Jan 09, 2010 18:58
Skype is a wonderful invention, and i want to acclaim the esteemed entity on the planet that invented it. It allows me to speak with and see Anna on my computer screen and its very comforting.
And yet that comfort is disconcerting at times. We're probably having longer conversations now than we did when we were together, and thats really sweet. She unknowingly struck me yesterday though with a wrecking ball of sentimentality. She informed me she had collated her photos of the last 6 months, had invested in a leather bound photo album, to remind her "just how beautiful the last 6 months had been". My immediate response was to fill up like a big girly person. Those tears were 50% gratitude and 50% disappointment. Its great to hear that you affected a persons life in such a positive way, but its equally potent to wonder why she wanted to end it if it was so great. It felt like finality too.
Still, on the whole i took that aspect of the conversation as a positive, and i feel very much more able to cope with life knowing that Anna is still a significant part of it, albeit she is a friend and not the woman who warmed her cold feet on me in bed anymore.
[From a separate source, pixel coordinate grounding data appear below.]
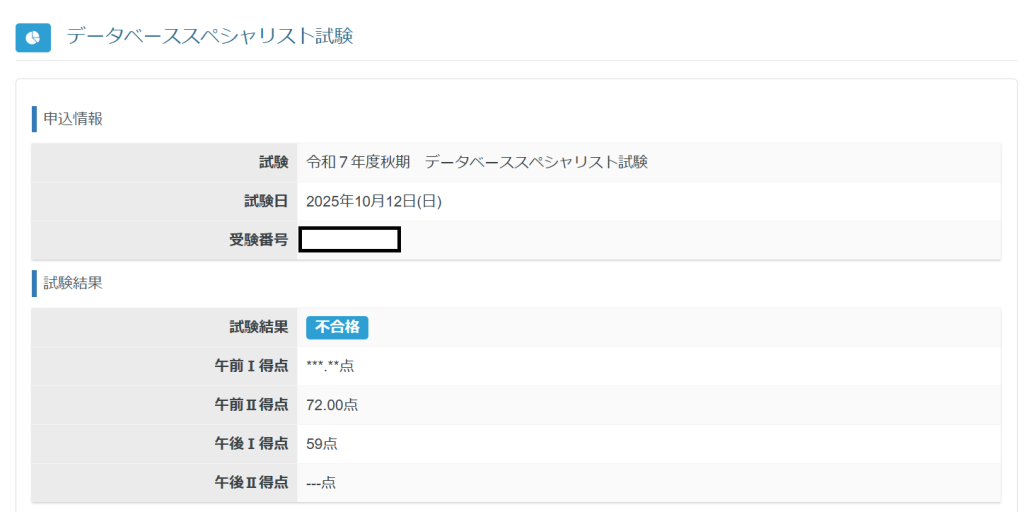This screenshot has width=1024, height=512.
Task: Click the 午後Ⅱ得点 row label
Action: 252,483
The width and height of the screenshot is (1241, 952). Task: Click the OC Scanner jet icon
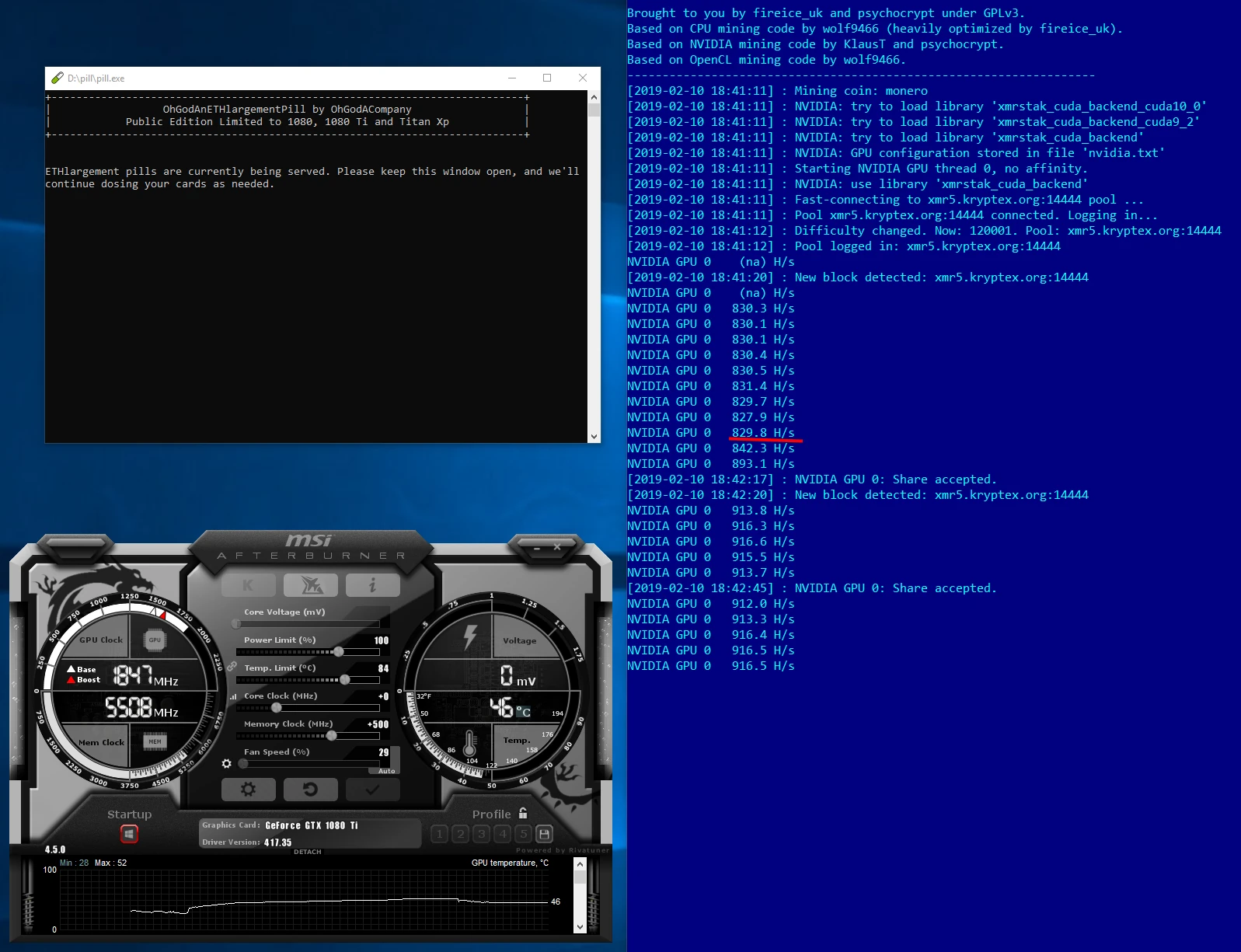tap(310, 585)
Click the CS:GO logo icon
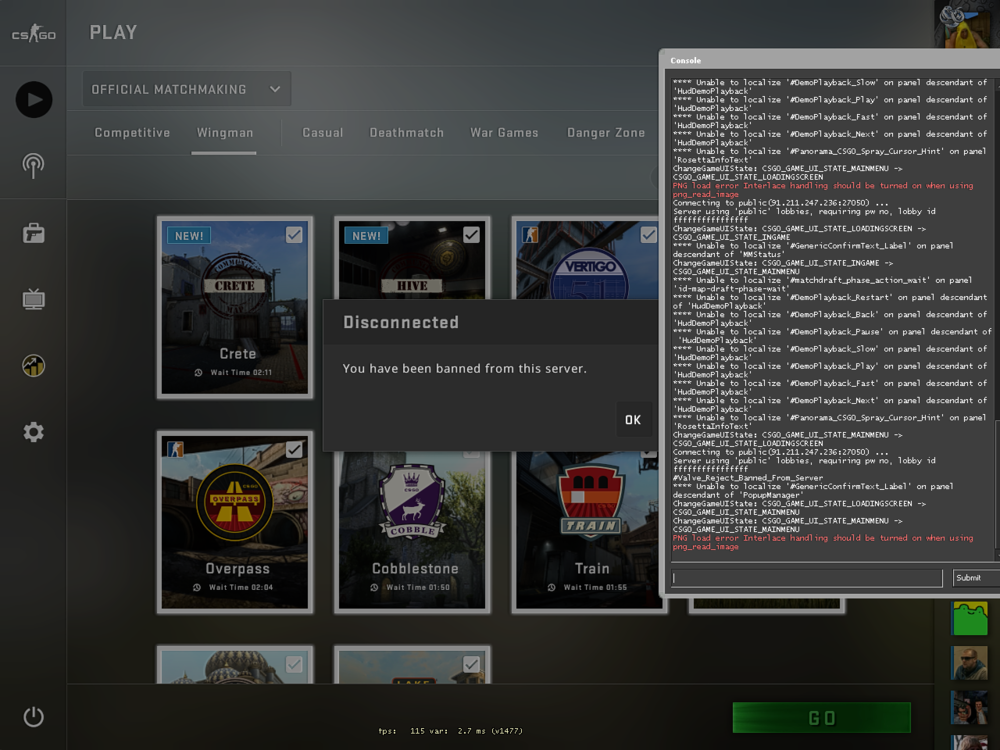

I have to have an internal wry smile at myself when i think of God. I'm still pissed with the Big Guy for sure, but my decision to forsake my vegetarian ways to show my anger is very much akin to the baby throwing the rattle out of the pram. Or in my case the carrot. Deep deep down of course i still believe, there's that foundation of belief in me that God is just, and things really do happen for a reason, no matter how unjust they seem on the surface. But what i'm still pissed about is the feeling of being ignored. I dont see how God can/why/should ignore heartfelt prayers for help, signs and guidance. By all means treat a prayer for a lottery win or a new car with disdain, but to ignore a soul that prays for help and wants to forge a connection with him is truly, truly beyond me. So once again i indulge in the delights of KFC, steak, bacon and other products of animal slaughter. Yeah, take that big guy.
The thought of going to work tomorrow creeps up on me like a malevolent slug. Slowly, yet with a determination that belies its speed, reaches its destination of 2.30pm on Sunday. Hope remains that the job situation will be changing shortly. I may be going back to my previous place of work, i received a call from another place that i applied for a job for, and i eagerly await a response from Sandwell Council regarding the application i made there too.
I have light at the end of the tunnel, and that too is a comfort.
I've made the mistake of daytime drinking again today and further rejoice in the fact that my body has been further poisoned by greasy chicken too. Not feeling great, and i'm due to go out tonight. In truth i'd rather stay in and veg out here tonight but i've said i'll go now, so go i must. fingers crossed for a good night.